Difamação deve deixar de ser crime, diz relator da ONU sobre liberdade de expressão

São Paulo – “Para mim, difamação sequer deveria ser um delito”, defendeu ontem (14) o relator especial das Nações Unidas para Promoção e Proteção do Direito à Liberdade de Opinião […]

São Paulo – “Para mim, difamação sequer deveria ser um delito”, defendeu ontem (14) o relator especial das Nações Unidas para Promoção e Proteção do Direito à Liberdade de Opinião e Expressão, Frank de la Rue, durante conversa com organizações da sociedade civil em São Paulo. “Deveríamos despenalizar a difamação e convertê-la apenas em ação civil. E os funcionários públicos jamais deveriam poder utilizá-la para silenciar as críticas, mesmo que sejam críticas mal intencionadas e grosseiras.”

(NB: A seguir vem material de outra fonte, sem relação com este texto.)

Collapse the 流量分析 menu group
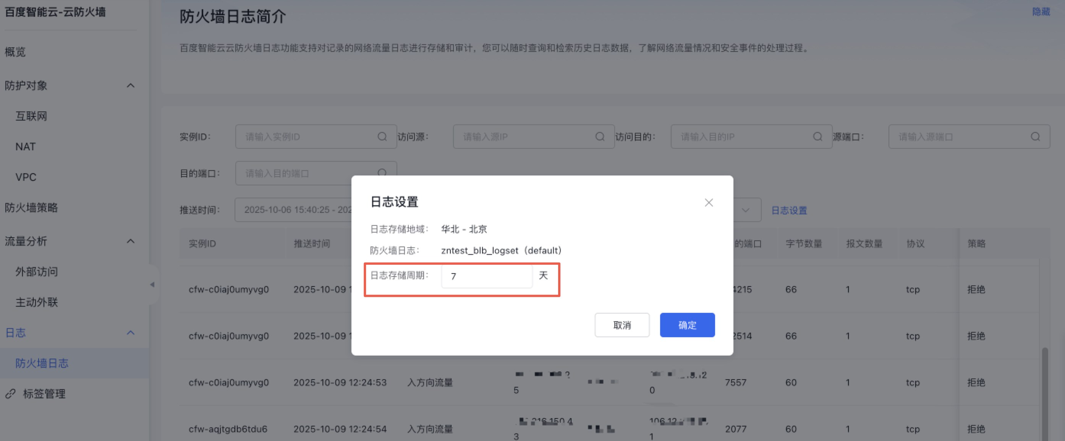The width and height of the screenshot is (1065, 441). (x=131, y=241)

As declarações de Frank de la Rue, guatemalteco que ocupa a Relatoria Especial da ONU desde 2008, vieram junto com críticas ao presidente do Equador, Rafael Correa, que no final de 2010 processou judicialmente, por difamação, um articulista do diário El Universo, maior jornal do país, e seus diretores. Emilio Palacio havia acusado o mandatário de crimes de lesa-humanidade ao deixar-se resgatar por tropas de elite do Exército equatoriano dentro de um hospital de Quito. Correa recebia atendimento médico após ser agredido por policiais amotinados que, armados, não estavam permitindo que o presidente deixasse o local.

“Recorrer ao processo judicial não é forma de uma figura pública responder às críticas”, continua o relator. “A resposta deve vir com argumentos, nunca com censura. A liberdade de expressão e a comunicação são as melhores alternativas, sempre.” No caso equatoriano, Rafael Correa venceu a ação. Emilio Palacio e os diretores do El Universo foram obrigados a pagar uma indenização de US$ 40 milhões – compromisso com o qual obviamente não puderam honrar. Mais tarde, o presidente perdoaria a dívida. Atualmente, o jornalista se encontra exilado nos Estados Unidos. “Os meios de comunicação podem ter posições editorais de qualquer natureza e, ainda assim, devem ser respeitados”, insistiu De la Rue.

De acordo com a legislação brasileira, a difamação é uma modalidade de crime contra a honra e, como tal, está prevista no Código Penal. Também é uma figura jurídica reconhecida pelo Código de Processo Civil. Isso significa que as denúncias de difamação podem ter curso em duas vias – criminal e civil – e redundar em dois tipos de condenção: prisão e indenizações. No país, a proposta de Frank de la Rue não impediria que jornalistas, colunistas ou quem quer que seja fosse processado por difamação. Porém, evitaria que alguém condenado como “difamador” fosse para a cadeia. As indenizações continuariam. Na impossibilidade de pagá-las, o réu perderia seus bens.